WHAT YOU ARE ASKED TO DO:
Reproduce each of the following rows verbatim, changing nothing.

Stored dataset rows:
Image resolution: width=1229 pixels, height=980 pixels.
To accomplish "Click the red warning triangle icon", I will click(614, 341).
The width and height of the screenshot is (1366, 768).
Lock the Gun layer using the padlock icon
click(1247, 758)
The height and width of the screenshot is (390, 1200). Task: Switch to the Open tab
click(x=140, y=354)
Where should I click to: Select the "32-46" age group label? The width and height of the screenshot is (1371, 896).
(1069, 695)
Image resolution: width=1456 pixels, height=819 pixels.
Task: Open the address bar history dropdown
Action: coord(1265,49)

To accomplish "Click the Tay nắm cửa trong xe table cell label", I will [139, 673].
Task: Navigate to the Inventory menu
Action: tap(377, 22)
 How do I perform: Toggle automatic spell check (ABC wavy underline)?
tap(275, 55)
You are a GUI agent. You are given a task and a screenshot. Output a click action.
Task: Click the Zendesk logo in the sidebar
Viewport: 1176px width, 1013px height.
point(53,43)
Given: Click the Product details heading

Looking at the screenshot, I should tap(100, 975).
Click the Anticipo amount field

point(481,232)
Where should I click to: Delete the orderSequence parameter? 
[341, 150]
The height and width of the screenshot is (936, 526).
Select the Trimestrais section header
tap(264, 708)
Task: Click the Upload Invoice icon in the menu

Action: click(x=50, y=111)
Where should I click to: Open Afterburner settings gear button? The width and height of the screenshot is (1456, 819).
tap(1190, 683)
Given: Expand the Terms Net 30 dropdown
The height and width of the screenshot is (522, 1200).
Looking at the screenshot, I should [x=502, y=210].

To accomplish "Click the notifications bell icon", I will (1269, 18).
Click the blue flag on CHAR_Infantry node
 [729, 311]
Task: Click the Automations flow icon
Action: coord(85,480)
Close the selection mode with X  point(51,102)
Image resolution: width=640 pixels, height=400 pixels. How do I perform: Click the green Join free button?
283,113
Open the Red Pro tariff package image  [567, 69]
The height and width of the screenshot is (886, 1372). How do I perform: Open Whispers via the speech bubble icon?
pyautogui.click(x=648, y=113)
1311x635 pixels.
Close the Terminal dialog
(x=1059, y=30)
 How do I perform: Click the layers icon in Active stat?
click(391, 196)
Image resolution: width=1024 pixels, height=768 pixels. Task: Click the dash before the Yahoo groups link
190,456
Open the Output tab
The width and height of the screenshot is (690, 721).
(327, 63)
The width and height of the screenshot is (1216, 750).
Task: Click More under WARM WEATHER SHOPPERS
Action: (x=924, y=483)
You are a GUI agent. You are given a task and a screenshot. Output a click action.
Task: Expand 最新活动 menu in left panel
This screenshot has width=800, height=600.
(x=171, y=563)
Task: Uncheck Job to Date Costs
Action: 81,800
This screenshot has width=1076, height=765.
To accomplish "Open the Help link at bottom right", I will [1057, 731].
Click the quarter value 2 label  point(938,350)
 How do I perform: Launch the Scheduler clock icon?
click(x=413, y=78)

ANSWER TO THIS EXERCISE:
Image resolution: width=1229 pixels, height=980 pixels.
To accomplish "Click the red warning triangle icon", I will click(614, 341).
The width and height of the screenshot is (1366, 768).
Lock the Gun layer using the padlock icon
click(1247, 758)
The height and width of the screenshot is (390, 1200). Task: Switch to the Open tab
click(x=140, y=354)
Where should I click to: Select the "32-46" age group label? The width and height of the screenshot is (1371, 896).
(1069, 695)
Image resolution: width=1456 pixels, height=819 pixels.
Task: Open the address bar history dropdown
Action: coord(1265,49)

To accomplish "Click the Tay nắm cửa trong xe table cell label", I will [139, 673].
Task: Navigate to the Inventory menu
Action: tap(377, 22)
 How do I perform: Toggle automatic spell check (ABC wavy underline)?
tap(275, 55)
You are a GUI agent. You are given a task and a screenshot. Output a click action.
Task: Click the Zendesk logo in the sidebar
Viewport: 1176px width, 1013px height.
point(53,43)
Given: Click the Product details heading

Looking at the screenshot, I should tap(100, 975).
Click the Anticipo amount field

point(481,232)
Where should I click to: Delete the orderSequence parameter? 
[341, 150]
The height and width of the screenshot is (936, 526).
Select the Trimestrais section header
tap(264, 708)
Task: Click the Upload Invoice icon in the menu

Action: click(x=50, y=111)
Where should I click to: Open Afterburner settings gear button? The width and height of the screenshot is (1456, 819).
tap(1190, 683)
Given: Expand the Terms Net 30 dropdown
The height and width of the screenshot is (522, 1200).
Looking at the screenshot, I should [x=502, y=210].

To accomplish "Click the notifications bell icon", I will (1269, 18).
Click the blue flag on CHAR_Infantry node
 [729, 311]
Task: Click the Automations flow icon
Action: coord(85,480)
Close the selection mode with X  point(51,102)
Image resolution: width=640 pixels, height=400 pixels. How do I perform: Click the green Join free button?
283,113
Open the Red Pro tariff package image  [567, 69]
The height and width of the screenshot is (886, 1372). How do I perform: Open Whispers via the speech bubble icon?
pyautogui.click(x=648, y=113)
1311x635 pixels.
Close the Terminal dialog
(x=1059, y=30)
 How do I perform: Click the layers icon in Active stat?
click(391, 196)
Image resolution: width=1024 pixels, height=768 pixels. Task: Click the dash before the Yahoo groups link
190,456
Open the Output tab
The width and height of the screenshot is (690, 721).
(327, 63)
The width and height of the screenshot is (1216, 750).
Task: Click More under WARM WEATHER SHOPPERS
Action: (x=924, y=483)
You are a GUI agent. You are given a task and a screenshot. Output a click action.
Task: Expand 最新活动 menu in left panel
This screenshot has width=800, height=600.
(x=171, y=563)
Task: Uncheck Job to Date Costs
Action: 81,800
This screenshot has width=1076, height=765.
To accomplish "Open the Help link at bottom right", I will [1057, 731].
Click the quarter value 2 label  point(938,350)
 How do I perform: Launch the Scheduler clock icon?
click(x=413, y=78)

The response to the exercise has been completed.